Osteoporosis
Osteoporosis is a generalised, progressive decline in bone tissue density causing skeletal weakness. Patients with uncomplicated osteoporosis may remain asymptomatic or they may experience aching pain in the bones, particularly the back, develop curvature of the spine, or experience a loss of height. It can progress without symptoms for many years to such advanced stages where debilitating fractures are the first painful symptoms of the disease. Research shows that one in two women and one in three men will sustain an osteoporosis related fracture in their lifetime.
The most common risk factors for osteoporosis include: low levels of estrogen, progesterone, testosterone and DHEA, chronic low intake of dietary calcium, cigarette smoking, high caffeine consumption, acidic diet, below average body weight, early menopause, family history (genetic), sedentary life style, use of certain drugs such as corticosteroids, alcohol, barbiturates, tobacco and heparin.

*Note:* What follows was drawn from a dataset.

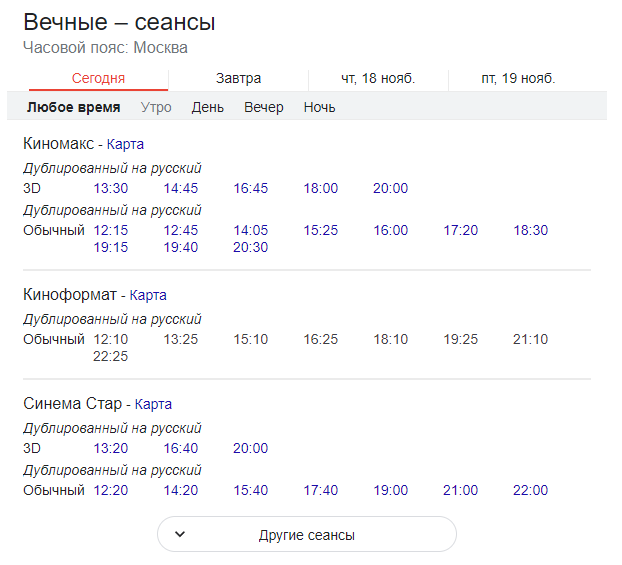
Task: Pick Киномакс 3D showtime 13:30
Action: point(111,188)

If detected early, osteoporosis can be treated thus preventing further development of the disease.
A major factor contributing to the onset of osteoporosis in women is the decline in hormone levels after the onset of menopause, as all the major sex hormones play an important roll in maintaining bone density. One in four postmenopausal women has osteoporosis. Progesterone is considered the most important hormone as it is able to stimulate osteoblast mediated new bone formation (see bone remodelling below). Dr John Lee has been the pioneer in research on bioidentical progesterone’s effects on osteoporosis. He followed 100 postmenopausal women, average age of 65.2, with evidence of osteoporosis for three years. His treatment program included 300mg calcium, 150mg magnesium and transdermal progesterone (dosage protocol below). The results were astounding with a 15.4% increase in bone mineral densities and no loss of height. Since this initial study thousands of women have used bioidentical progesterone to safely and effectively treat their diminishing bone density. The synthetic progestins have been found to produce only modest bone benefits when compared to bioidentical progesterone. Progesterone therapy has also been used in men to prevent osteoporosis whom cannot take testosterone supplements due to prostate cancer.

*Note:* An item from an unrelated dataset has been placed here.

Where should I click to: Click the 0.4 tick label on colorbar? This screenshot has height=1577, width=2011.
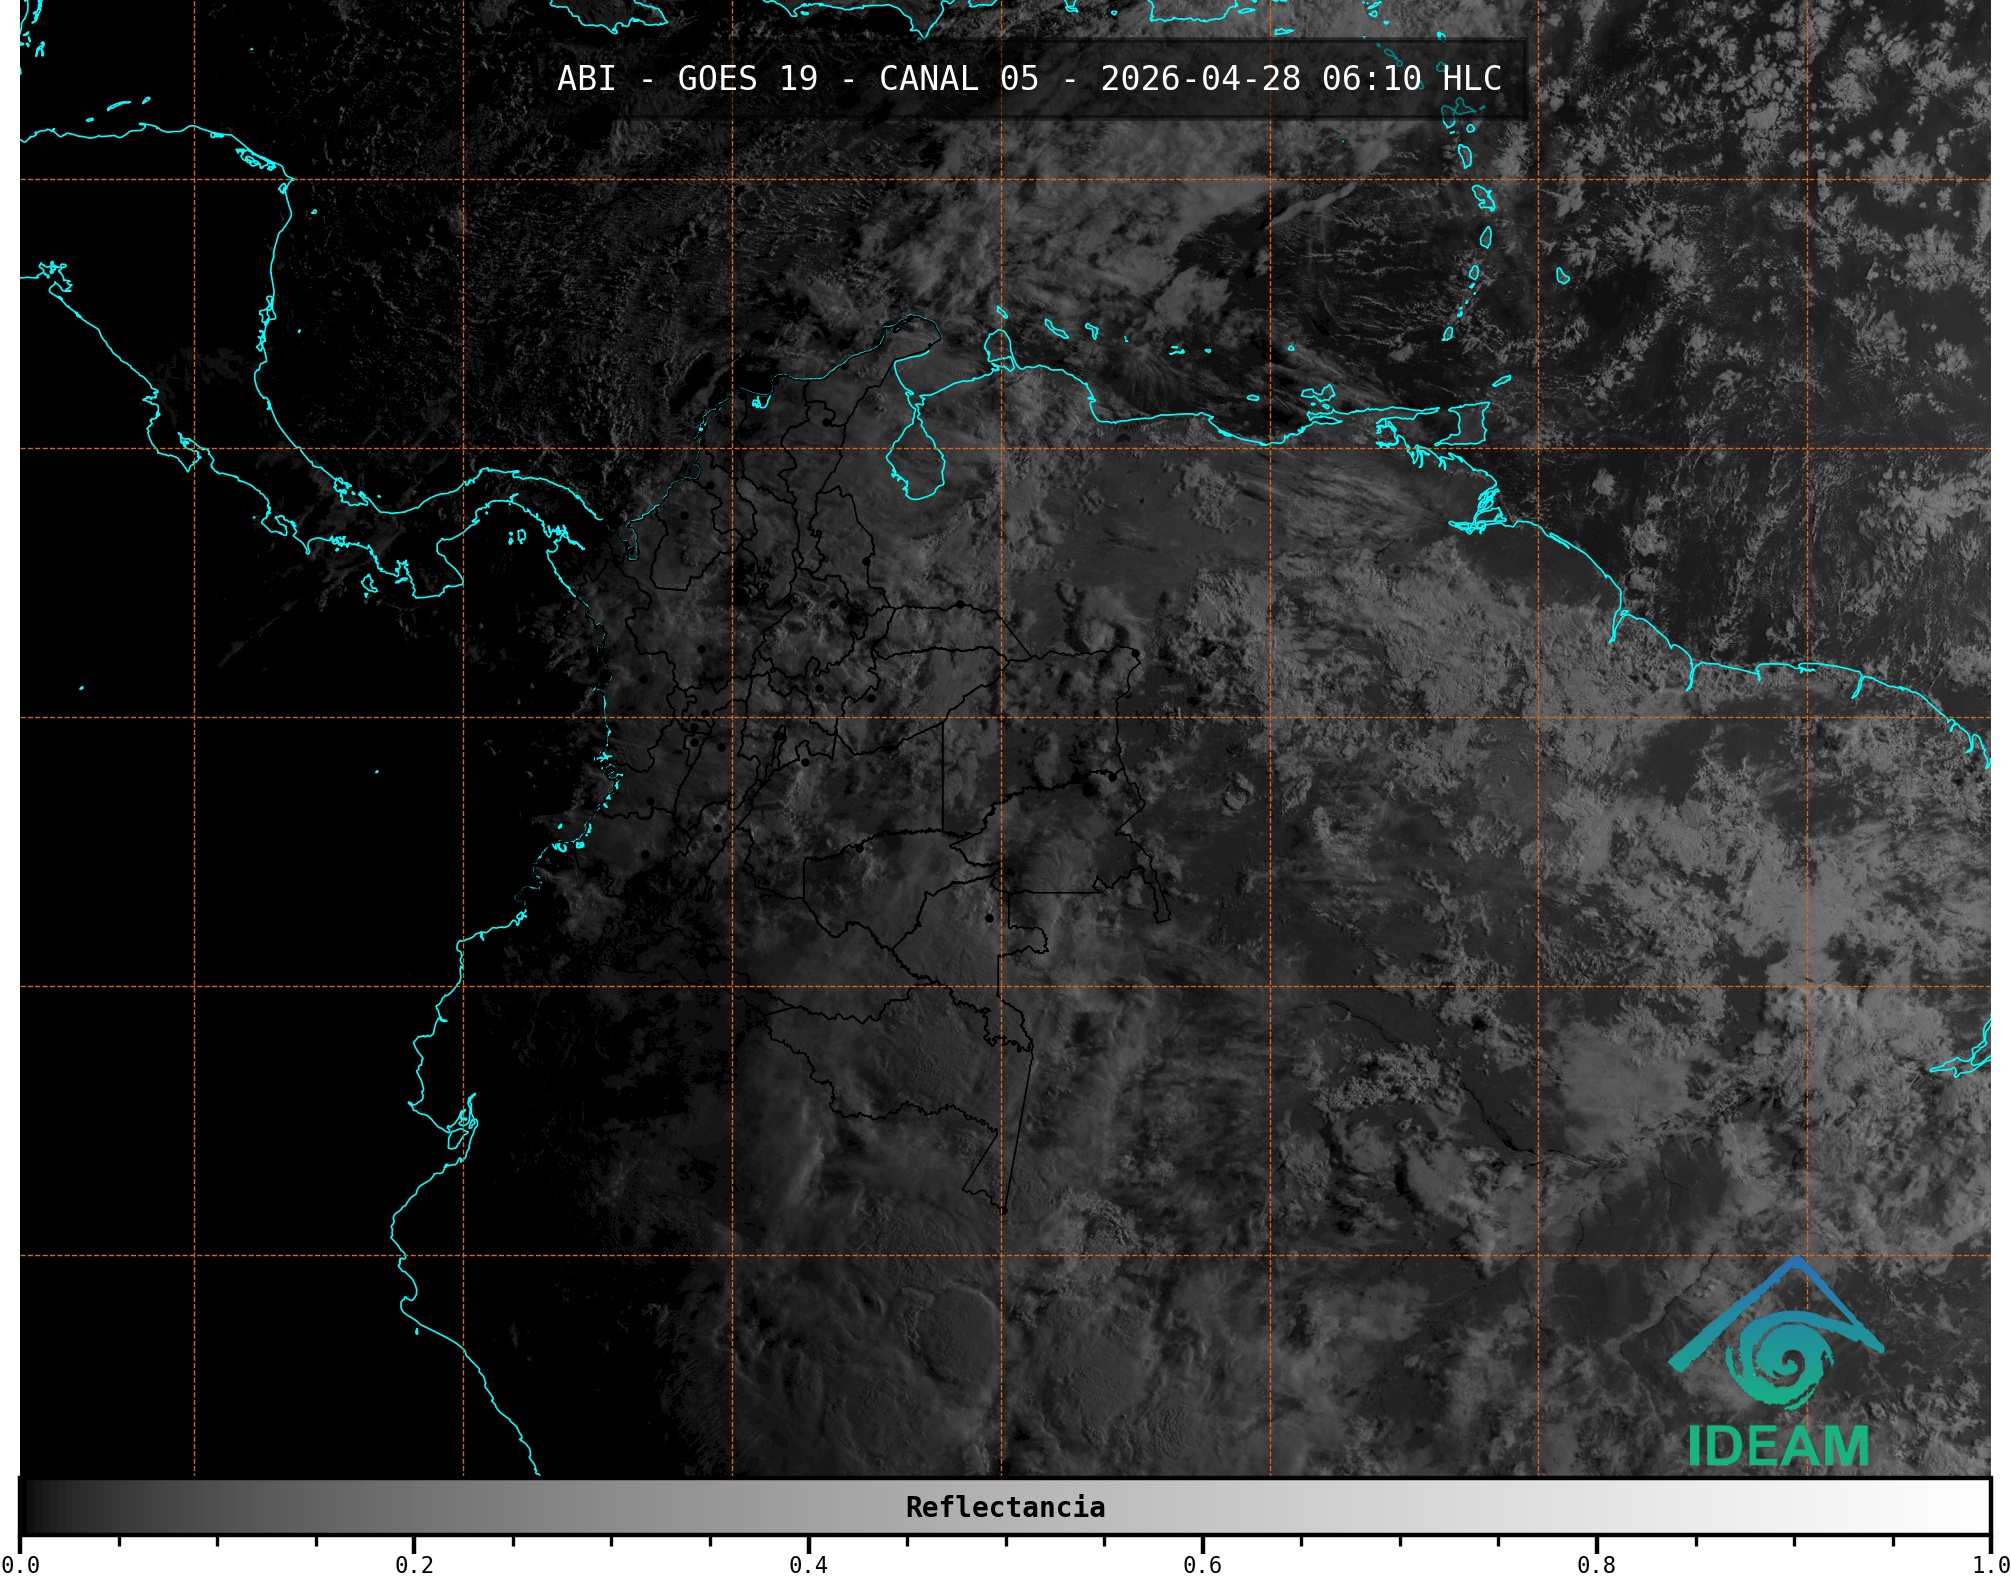point(808,1564)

A lack of estrogens are known to stimulate the production of interleukin-6, which stimulates the growth of osteoclasts, thus increasing bone resorption (see bone remodelling below). Research has shown that by supplementing oestrogens the rate of bone loss is significantly reduced. They also are able to increase the absorption of calcium from the intestinal tract. Since oestrogens can retard, but not reverse osteoporosis, they should be started sooner rather than latter to prevent excessive bone loss. They should be used in conjunction with progesterone, which has been shown to stimulate new bone formation.
Testosterone also contributes substantially to bone density. It has not yet been established if testosterone acts directly on bone, via receptors, or as a precursor for estrogen biosynthesis. Either way its presence is essential for higher bone mineral densities. It has been also been proposes that DHEA is able to stimulate bone formation, increase calcium absorption as well as inhibit bone resorption. Therefore it is important that as part of any women’s Individualised Bioidentical Hormone Replacement Therapy all these hormones are monitored and supplemented to obtain normal physiological levels.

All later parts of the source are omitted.